Sunday, April 14, 2019

Review: Science: Hopes & Fears (Volume 2) by Juza Unno

Science: Hopes & Fears [Volume 2: Eighteen O’Clock Music Bath] by Juza Unno (translated by J.D. Wisgo)
Published: Self-published (2018)

The Book:

Juza Unno, the father of Japanese science fiction, wrote a great number of stories in the 1930s and 1940s which contained exceptional elements of science and technology. Eighteen O’Clock Music Bath, one of his most well-known works, is a dystopian novella set in a future where humanity has obtained eternal life and the freedom to do almost anything–except for a single hour a day, where citizens must perform the most important societal tasks with superhuman productivity.

This extreme productivity is made possible by the refreshing 30-minute “music bath”, where citizens listen to a specially-engineered melody that integrates a long list of factors chosen by the government. However, little do the people know that increased productivity is not the only side-effect…” ~Amazon.com

My Thoughts:

This is the second volume of the work of foundational Japanese science fiction author Juza Unno, translated by J.D. Wisgo.  I have reviewed the first volume here, and if you’re interested in this second novella you can find it on Amazon here. These works came to my attention because my brother was involved in the translation work for this book, and I think it’s an exciting opportunity to read some of the earliest Japanese science fiction.  Since this is an older work that I am reading far out of its time, I will discuss but not rate the novella.
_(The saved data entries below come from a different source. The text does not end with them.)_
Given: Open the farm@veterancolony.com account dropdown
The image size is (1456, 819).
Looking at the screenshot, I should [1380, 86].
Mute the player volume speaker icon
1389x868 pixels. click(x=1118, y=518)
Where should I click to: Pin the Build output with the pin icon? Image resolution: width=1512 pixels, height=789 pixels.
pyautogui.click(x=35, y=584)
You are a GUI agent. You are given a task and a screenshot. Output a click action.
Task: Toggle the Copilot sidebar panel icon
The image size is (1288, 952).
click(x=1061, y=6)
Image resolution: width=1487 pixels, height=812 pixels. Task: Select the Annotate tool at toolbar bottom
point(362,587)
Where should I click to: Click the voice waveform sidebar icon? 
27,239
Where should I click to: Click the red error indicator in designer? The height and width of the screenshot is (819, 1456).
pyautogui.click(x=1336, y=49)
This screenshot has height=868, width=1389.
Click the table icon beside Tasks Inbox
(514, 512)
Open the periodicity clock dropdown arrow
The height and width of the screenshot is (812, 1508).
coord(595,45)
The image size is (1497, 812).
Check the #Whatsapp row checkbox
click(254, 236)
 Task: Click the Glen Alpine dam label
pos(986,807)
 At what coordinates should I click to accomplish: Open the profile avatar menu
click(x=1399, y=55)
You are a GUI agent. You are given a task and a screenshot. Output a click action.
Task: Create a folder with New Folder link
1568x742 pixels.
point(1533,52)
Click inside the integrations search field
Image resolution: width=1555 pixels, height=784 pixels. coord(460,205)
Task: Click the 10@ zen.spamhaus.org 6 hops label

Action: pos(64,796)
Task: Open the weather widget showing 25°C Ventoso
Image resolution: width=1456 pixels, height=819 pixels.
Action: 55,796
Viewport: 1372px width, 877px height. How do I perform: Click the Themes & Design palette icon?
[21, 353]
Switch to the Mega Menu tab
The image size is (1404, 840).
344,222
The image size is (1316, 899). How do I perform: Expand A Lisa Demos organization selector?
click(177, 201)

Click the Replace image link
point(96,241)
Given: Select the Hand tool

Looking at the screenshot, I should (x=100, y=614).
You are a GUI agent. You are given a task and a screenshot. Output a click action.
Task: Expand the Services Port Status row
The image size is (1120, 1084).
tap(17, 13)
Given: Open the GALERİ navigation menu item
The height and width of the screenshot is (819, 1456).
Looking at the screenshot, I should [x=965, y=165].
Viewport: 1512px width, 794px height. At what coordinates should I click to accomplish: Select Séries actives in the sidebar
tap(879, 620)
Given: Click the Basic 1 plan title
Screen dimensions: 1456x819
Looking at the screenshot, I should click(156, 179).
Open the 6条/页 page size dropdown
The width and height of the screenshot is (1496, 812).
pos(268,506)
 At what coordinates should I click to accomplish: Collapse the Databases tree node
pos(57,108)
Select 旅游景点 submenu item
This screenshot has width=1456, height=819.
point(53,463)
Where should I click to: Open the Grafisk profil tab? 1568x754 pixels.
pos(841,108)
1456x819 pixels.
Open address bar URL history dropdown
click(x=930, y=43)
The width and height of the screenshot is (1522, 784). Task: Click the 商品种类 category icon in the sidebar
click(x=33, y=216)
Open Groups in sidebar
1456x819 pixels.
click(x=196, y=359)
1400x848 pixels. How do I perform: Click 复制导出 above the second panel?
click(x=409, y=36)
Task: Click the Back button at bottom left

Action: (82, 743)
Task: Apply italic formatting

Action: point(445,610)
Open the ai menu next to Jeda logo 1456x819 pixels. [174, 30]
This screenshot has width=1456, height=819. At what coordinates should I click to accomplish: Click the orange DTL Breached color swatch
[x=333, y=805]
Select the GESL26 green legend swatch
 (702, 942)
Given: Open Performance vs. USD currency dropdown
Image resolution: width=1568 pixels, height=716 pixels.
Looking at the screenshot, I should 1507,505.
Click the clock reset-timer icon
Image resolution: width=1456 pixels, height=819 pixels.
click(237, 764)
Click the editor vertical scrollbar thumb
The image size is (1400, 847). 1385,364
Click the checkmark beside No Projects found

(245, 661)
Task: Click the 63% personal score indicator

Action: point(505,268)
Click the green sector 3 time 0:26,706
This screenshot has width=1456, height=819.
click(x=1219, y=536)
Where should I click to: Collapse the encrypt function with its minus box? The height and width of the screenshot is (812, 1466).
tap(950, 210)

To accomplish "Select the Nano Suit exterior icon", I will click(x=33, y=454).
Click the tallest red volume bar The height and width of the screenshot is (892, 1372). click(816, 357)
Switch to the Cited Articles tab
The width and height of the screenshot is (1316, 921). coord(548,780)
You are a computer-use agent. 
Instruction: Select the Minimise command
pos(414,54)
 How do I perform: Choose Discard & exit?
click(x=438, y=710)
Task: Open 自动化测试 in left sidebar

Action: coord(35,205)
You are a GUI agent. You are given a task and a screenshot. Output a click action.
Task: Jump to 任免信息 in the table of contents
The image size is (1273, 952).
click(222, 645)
These days, dystopian fiction has become pretty popular.  Juza Unno’s “Eighteen O’Clock Music Bath” may have been written over 80 years ago, but it presents some basic themes that have been presented time and again in stories since. The government is obsessed with controlling its citizens, mind and body, and they do so through new technology. The “music bath” is a method through which citizens can be both focused for an hour of superhuman productivity (for government-approved work, of course) and be forced to adhere to the ideals of the government for the rest of the day. The experience of the bath is actually deeply unpleasant to the citizens, and can even damage their brains from long exposure. To the president, this is a small price to pay for a docile, productive, crime-free populace. The president does not see humanity as a necessity in his subjects, only loyalty and obedience.

There is some conflict set up between the scientists and politicians, but Unno does not seek to portray either in a particularly positive light.  Initially, scientists are preventing the politicians from totally cooking the citizens brains, but the scientists are also the ones who made the music bath possible in the first place. The story was much more balanced in gender than I would’ve expected from such an old work. There are about the same amount of male and female characters, and two scientists are even a married couple.  In addition, there’s some surprisingly abrupt transgender content, which some of the characters approve of and others revile. In general, this novella was not exactly what I expected for the time period, given my experiences with contemporary English works. It was really interesting to read a vision of a future dystopia imagined from historical Japan, and I wonder if the struggles of the era influenced the ultimate bleakness of the ending.